Attenzione agli integratori alimentari di origine vegetale, alcuni potrebbero essere cancerogeni

da , il

    Integratori alimentari vegetali

    Gli integratori alimentari di origine vegetale sono praticamente utilizzati più o meno da tutti, magari a fasi alterne e per scopi diversi. Li acquistiamo un po’ per tutto: per dimagrire e drenare i liquidi in eccesso, per rinfoltire i capelli dopo la caduta stagionale o in periodi di stress, per avere un introito vitaminico ed energetico maggiore che altrimenti, solo attraverso la dieta, ci sembrerebbe di non ottenere. Insomma, ne facciamo abbondante ricorso senza porci troppi problemi, sappiamo che si tratta di estratti di piante, naturali, innocui, e stiamo tranquilli. Peccato che, almeno per alcuni degli integratori in commercio nella zona UE, ci siano molto legittimi dubbi a proposito della totale atossicità.

    Secondo quanto scoperto da uno studio condotto dai ricercatori delle Università degli Studi di Milano e di Wageningen (Olanda), infatti, alcuni di questi prodotti avrebbero un livello di alchilbenzene, sostanza associata allo sviluppo di forme tumorali al fegato, decisamente superiore alla quota considerata innocua per l’organismo umano. Nella loro indagine, peraltro promossa dalla stessa Unione Europea, gli scienziati hanno analizzato la composizione di circa 30 preparati a base vegetale, venduti come integratori alimentari in molti Paesi della UE.

    Alcuni di questi (confezionati con estratti di basilico, sassofrasso, noce moscata, finocchio e altro) presentavano una concentrazione di alchilbenzene e alcaloidi pirrolidizinici troppo alte e potenzialmente nocive sulla salute umana. Si tratta di sostanze che sono già proibite nella UE, e di cui, però, ancora non era stata valutata la presenza negli integratori alimentari.

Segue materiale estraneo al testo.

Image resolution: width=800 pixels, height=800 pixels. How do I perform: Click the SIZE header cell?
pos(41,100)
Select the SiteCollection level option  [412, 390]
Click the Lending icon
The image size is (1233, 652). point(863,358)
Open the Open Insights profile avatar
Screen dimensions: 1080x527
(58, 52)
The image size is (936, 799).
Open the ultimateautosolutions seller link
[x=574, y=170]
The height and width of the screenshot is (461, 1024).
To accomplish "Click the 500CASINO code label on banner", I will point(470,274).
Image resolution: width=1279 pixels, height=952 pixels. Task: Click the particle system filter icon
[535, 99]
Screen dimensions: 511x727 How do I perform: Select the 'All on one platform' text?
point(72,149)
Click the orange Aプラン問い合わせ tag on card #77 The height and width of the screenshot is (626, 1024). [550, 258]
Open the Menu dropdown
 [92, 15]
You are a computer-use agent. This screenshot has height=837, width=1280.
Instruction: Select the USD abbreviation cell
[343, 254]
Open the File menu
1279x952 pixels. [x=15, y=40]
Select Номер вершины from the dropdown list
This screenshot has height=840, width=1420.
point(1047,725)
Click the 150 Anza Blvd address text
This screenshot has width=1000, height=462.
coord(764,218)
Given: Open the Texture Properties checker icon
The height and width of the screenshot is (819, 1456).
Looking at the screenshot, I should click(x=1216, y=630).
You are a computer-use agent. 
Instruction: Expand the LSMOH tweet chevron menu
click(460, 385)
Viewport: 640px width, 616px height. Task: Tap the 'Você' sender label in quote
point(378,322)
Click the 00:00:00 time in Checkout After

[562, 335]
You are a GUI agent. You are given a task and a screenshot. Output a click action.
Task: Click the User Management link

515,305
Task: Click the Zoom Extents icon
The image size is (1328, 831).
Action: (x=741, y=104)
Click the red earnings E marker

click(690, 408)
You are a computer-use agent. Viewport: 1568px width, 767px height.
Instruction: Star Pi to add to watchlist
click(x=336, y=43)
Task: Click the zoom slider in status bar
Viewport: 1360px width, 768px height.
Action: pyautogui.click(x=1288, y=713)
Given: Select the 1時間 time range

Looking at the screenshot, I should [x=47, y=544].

    Lo step successivo agli esiti di questo studio, pubblicato sulla rivista Food and Nutrition Science, sarà quella di produrre una normativa che in modo chiaro stabilisca cosa potrà essere contenuto in questi prodotti da banco e cosa, invece, sarà tassativamente vietato. In ogni modo, possiamo già cominciare a stare un po’ più attenti agli integratori che acquistiamo, domandando sempre al nostro farmacista di fiducia la composizione e i principi attivi presenti e non affidandoci solo al fai da te.